#### Study text ####

AMD this week announced it had exceeded its goal to increase energy efficiency 25-fold by 2020. Called the 25×20 goal, it has been a driving force for the company for most of the last decade and explains why cloud providers like Google have begun to favor AMD processors.
But the real importance will show up as we move to universal VDI or what I call the emergence of the cloud desktop market and products like Virtual Windows, which have been particularly helpful during the COVID-19 pandemic.
Let’s revisit the benefits of a cloud desktop in the new social-distancing world in which we now live and look at why this milestone is so crucial to both AMD and for all the employees now working from home.
COVID best practices for the pivot
In reviewing the companies that were best able to deal with the rapid shift to working from home, those that stood out already had a substantial number of remote workers. This result wasn’t only true of corporations; schools and government agencies benefitted as well.
Cisco demonstrated in Italy that regional governments such as Turin were able to pivot almost overnight because they had already been supporting mobile communications and had an existing partnership in place when the pandemic arrived earlier this year. BlackBerry spoke to those in government who had deployed remote communications and management tools to find out what they used to pivot to remote more quickly. Lenovo acquired LanSchool, which created customized programs for remote learning that could be used to make the shift to home-schooling. (Teachers said the tool made them feel less like underequipped babysitters and more like teachers.)

#### Provided material ####

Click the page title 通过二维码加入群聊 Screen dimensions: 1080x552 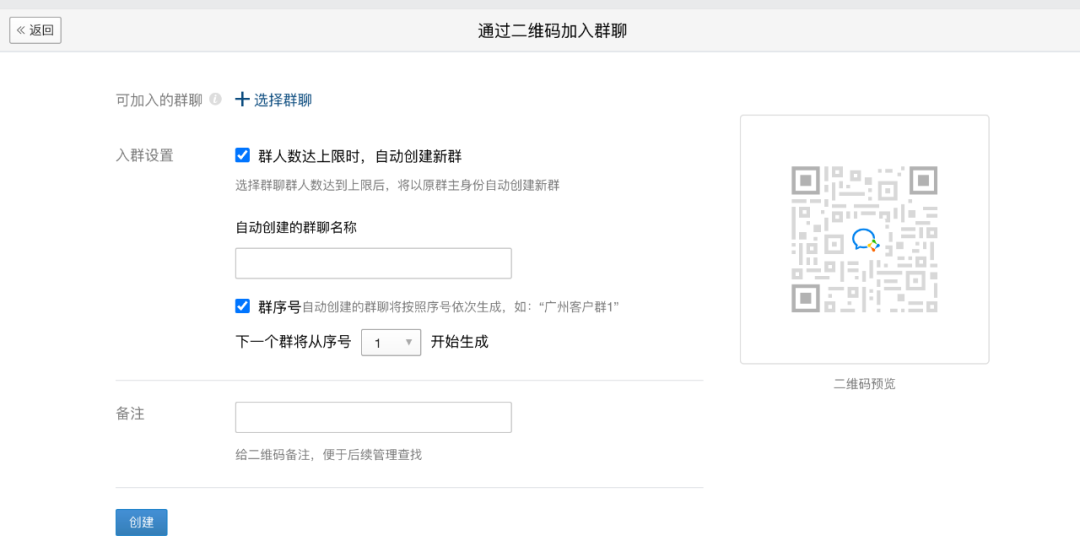coord(552,31)
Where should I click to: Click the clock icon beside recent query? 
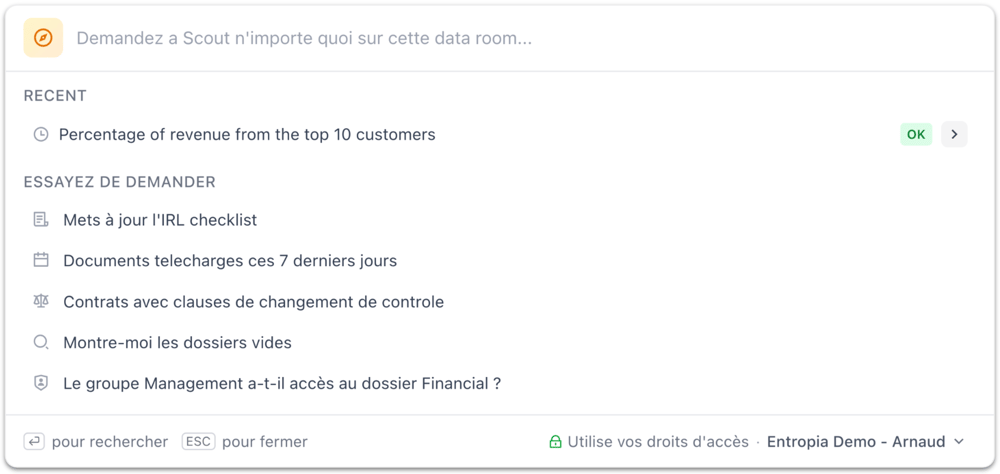[41, 134]
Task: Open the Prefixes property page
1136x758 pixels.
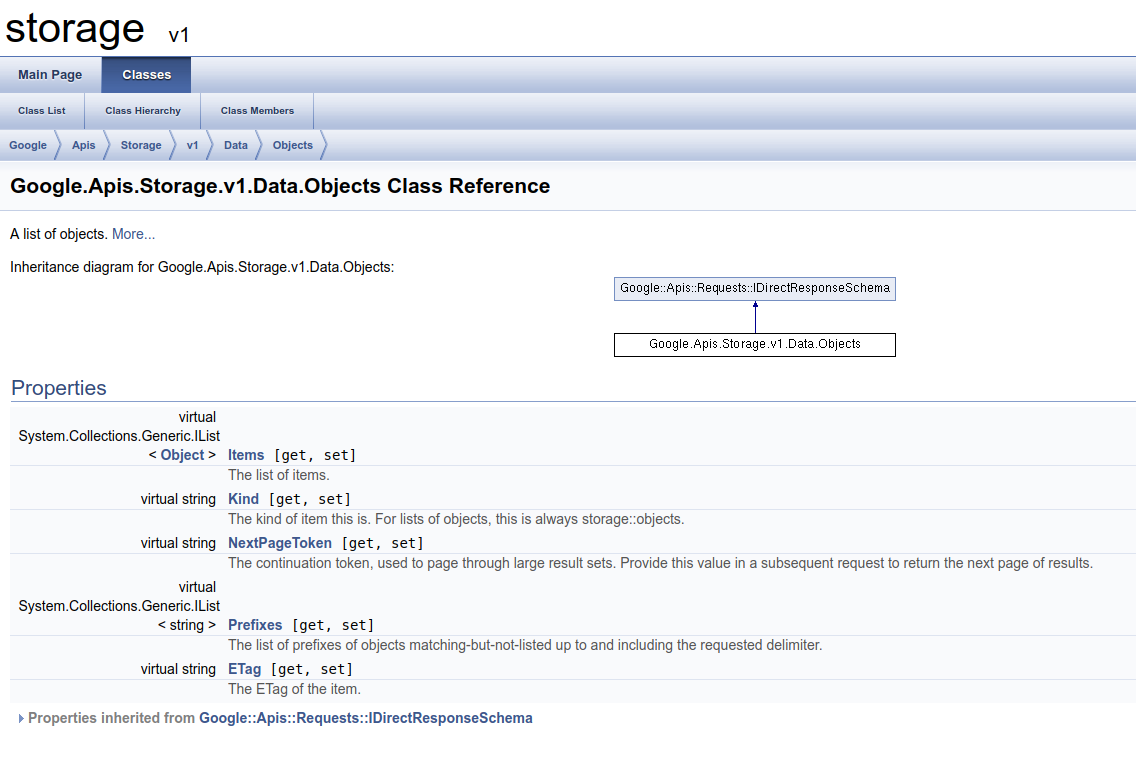Action: pyautogui.click(x=255, y=625)
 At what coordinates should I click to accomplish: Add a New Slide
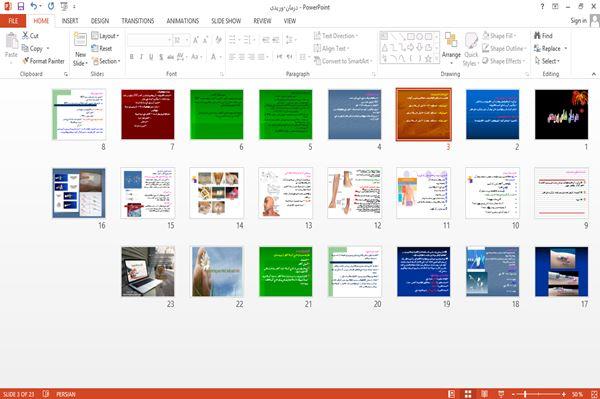point(80,50)
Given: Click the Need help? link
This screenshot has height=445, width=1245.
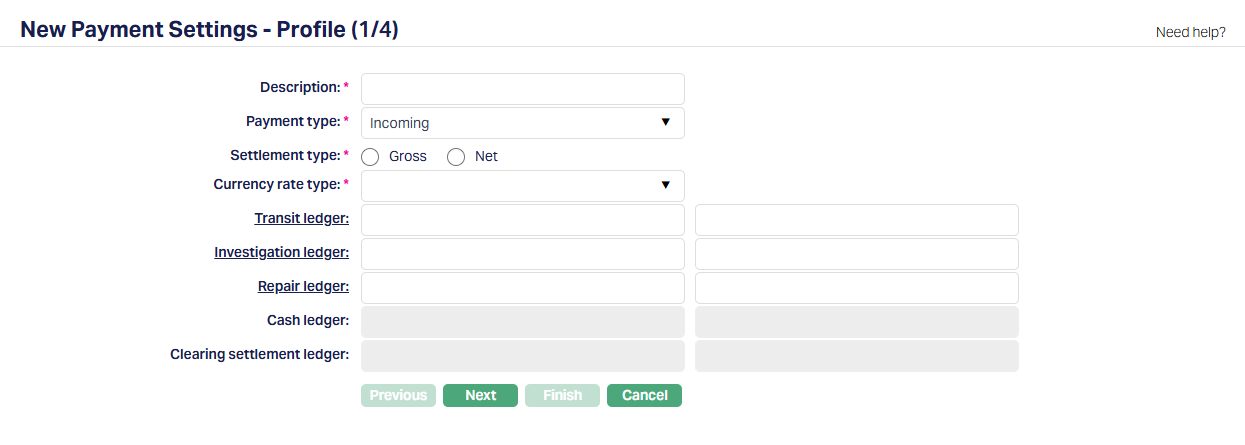Looking at the screenshot, I should pos(1190,32).
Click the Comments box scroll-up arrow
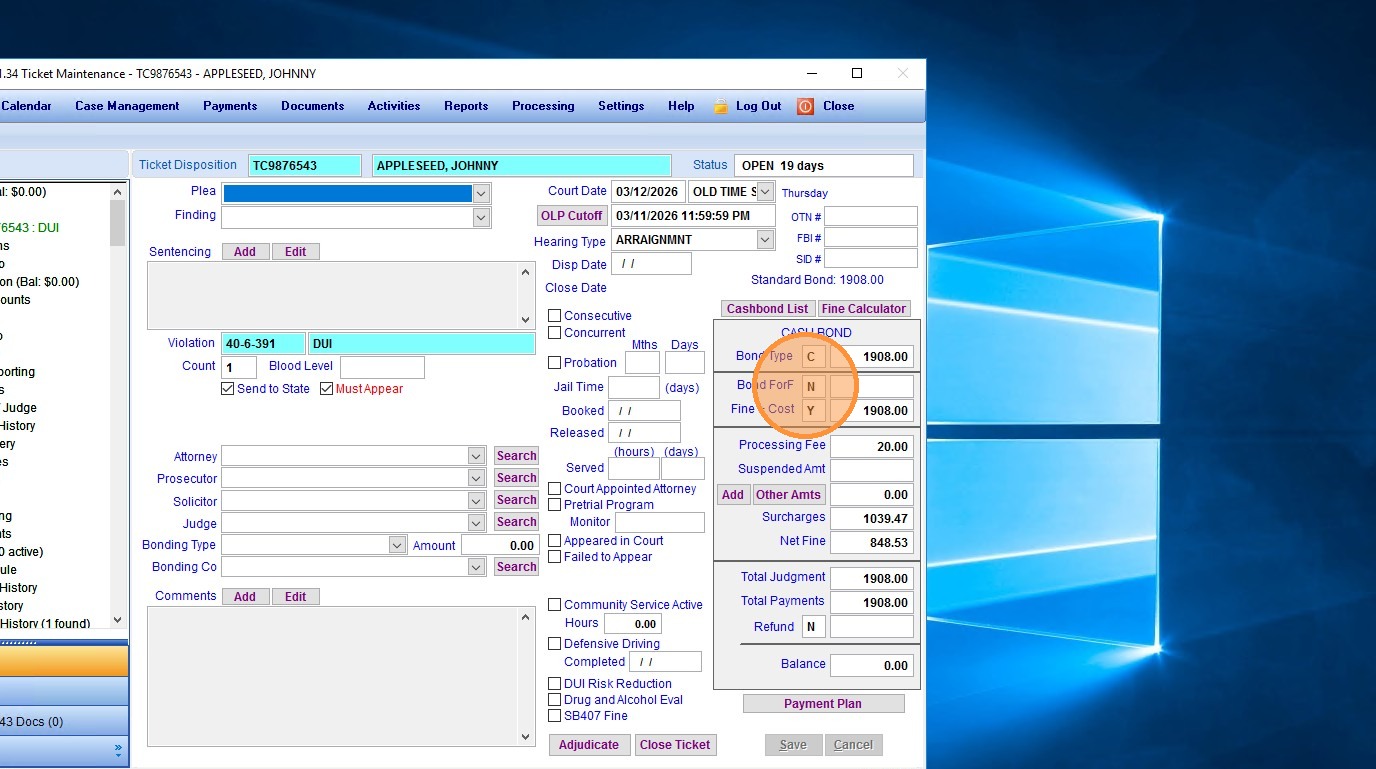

####

Task goal: Please copy the part of the AMD article above starting with "COVID best practices" and going on through "benefitted as well.", but swap "corporations" for "businesses".

Worked solution:
COVID best practices for the pivot
In reviewing the companies that were best able to deal with the rapid shift to working from home, those that stood out already had a substantial number of remote workers. This result wasn’t only true of businesses; schools and government agencies benefitted as well.